My Sister’s Machine…
And how did a bunch of bands who sounded nothing alike, but just dressed in a similar fashion, be lumped into a largely non-existent genre whose name was a media creation?
I actually have My Sister’s Machine “Diva” on CD/on my iPod, believe it or not. That song “I’m Sorry” still kicks ass to this day…
Andrew, that song does kick ass. They only put out two albums. Both excellent hard rock efforts.
As much as i liked Pearl Jam and Nirvana back in the day, their legacy is a double edged sword. They made hair metal look so silly that most of those bands rightfully lost their audience.
Unfortunately they also took the wind out of the overall surge in interest in metal from the 80s. Legit metal bands had difficulty getting signed and supported.
Probably worst of all, they inspired a generation of mopey crap like Staind, Creed, and Seether. Mainstream rock has yet to recover.
On the other hand, Mudhoney and Screaming Trees rule.

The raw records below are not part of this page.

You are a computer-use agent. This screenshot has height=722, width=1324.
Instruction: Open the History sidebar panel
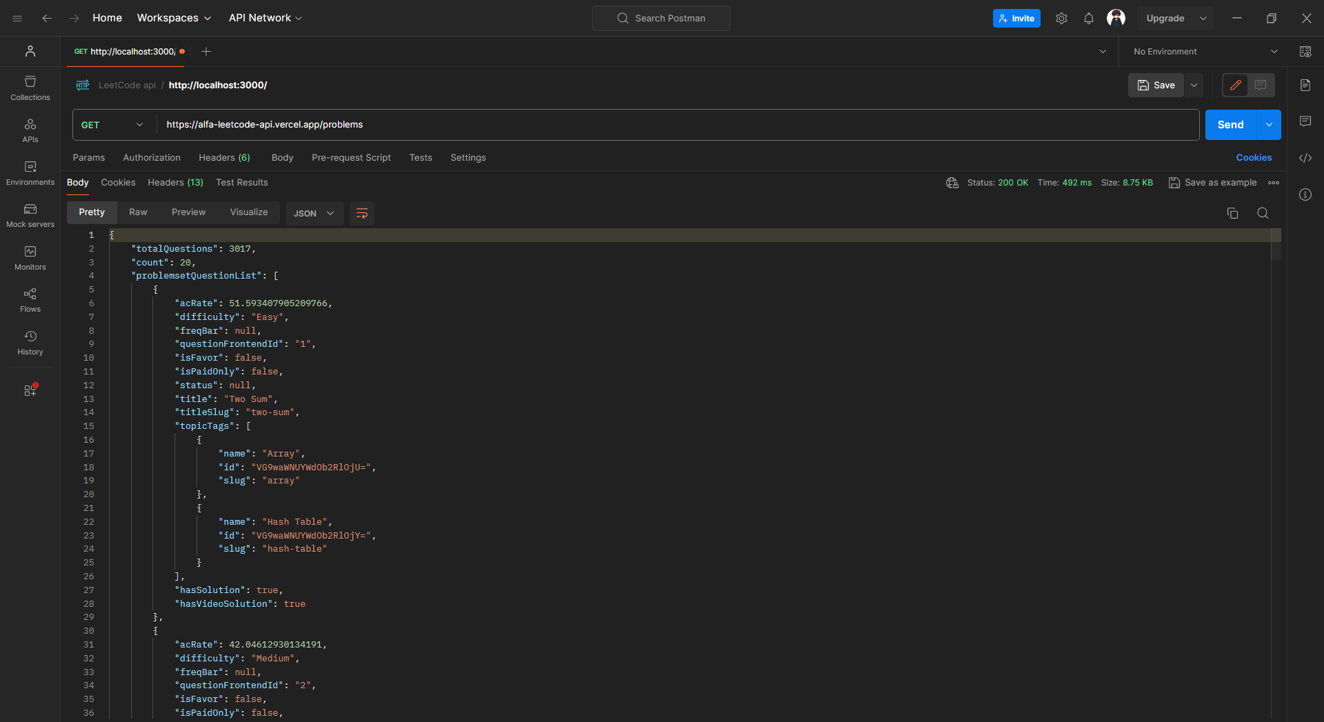[30, 343]
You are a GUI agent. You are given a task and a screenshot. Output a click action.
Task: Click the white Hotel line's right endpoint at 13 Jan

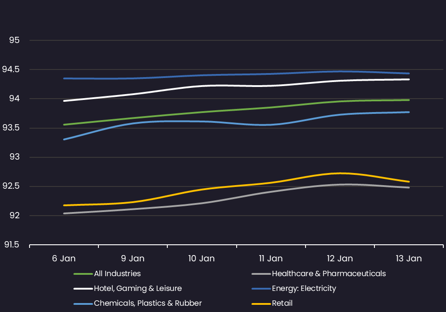(409, 79)
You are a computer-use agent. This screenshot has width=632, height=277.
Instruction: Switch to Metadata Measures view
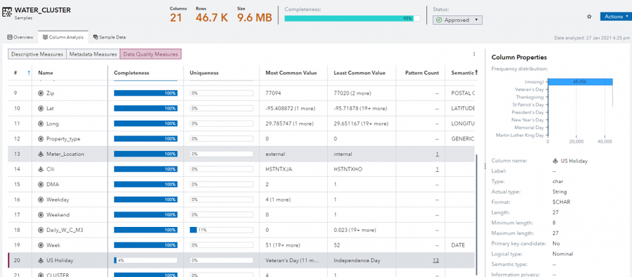click(92, 55)
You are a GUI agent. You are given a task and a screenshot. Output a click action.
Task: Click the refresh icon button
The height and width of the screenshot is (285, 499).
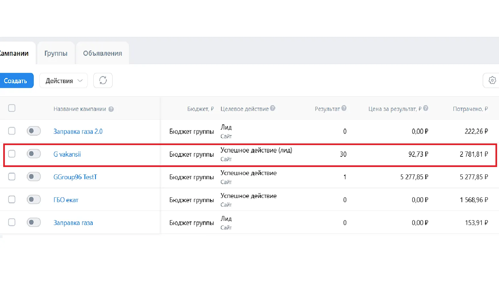click(103, 80)
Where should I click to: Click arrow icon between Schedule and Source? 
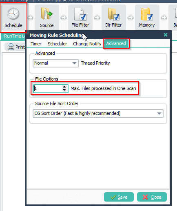tap(31, 18)
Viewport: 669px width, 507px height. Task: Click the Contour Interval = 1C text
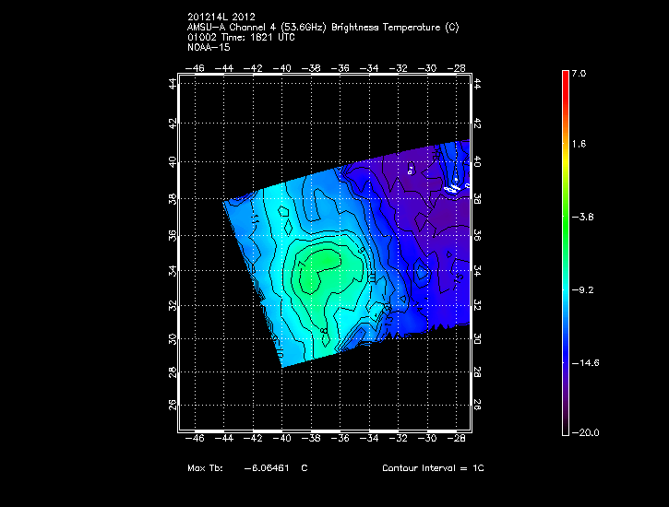click(x=433, y=468)
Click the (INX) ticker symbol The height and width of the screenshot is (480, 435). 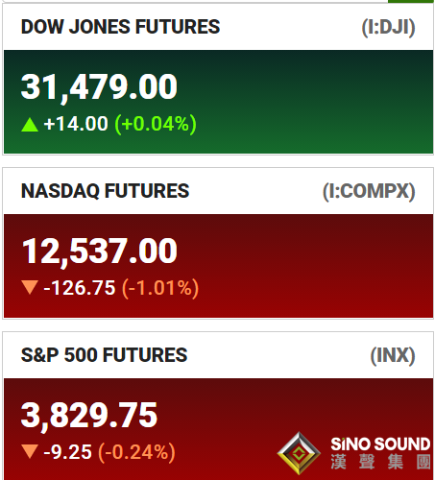pos(393,356)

Retrograde, your on point bro.
People still love grunge. Maybe its just the nostalgia of it, but my band, a mix between thrash/groove/hardcore/jam music/and u name it, played a cover of Nirvana’s “Breed” at our last show and got the whole crowd goin insaine. We had several people come up on stage and sing along and head banging and jumping around was rampant. By far the best response all night–grunge music enjoyed by a metal crowd. Don’t try to say grunge killed metal in the early 90s, metal killed metal in the late 80s. Things go in cycles.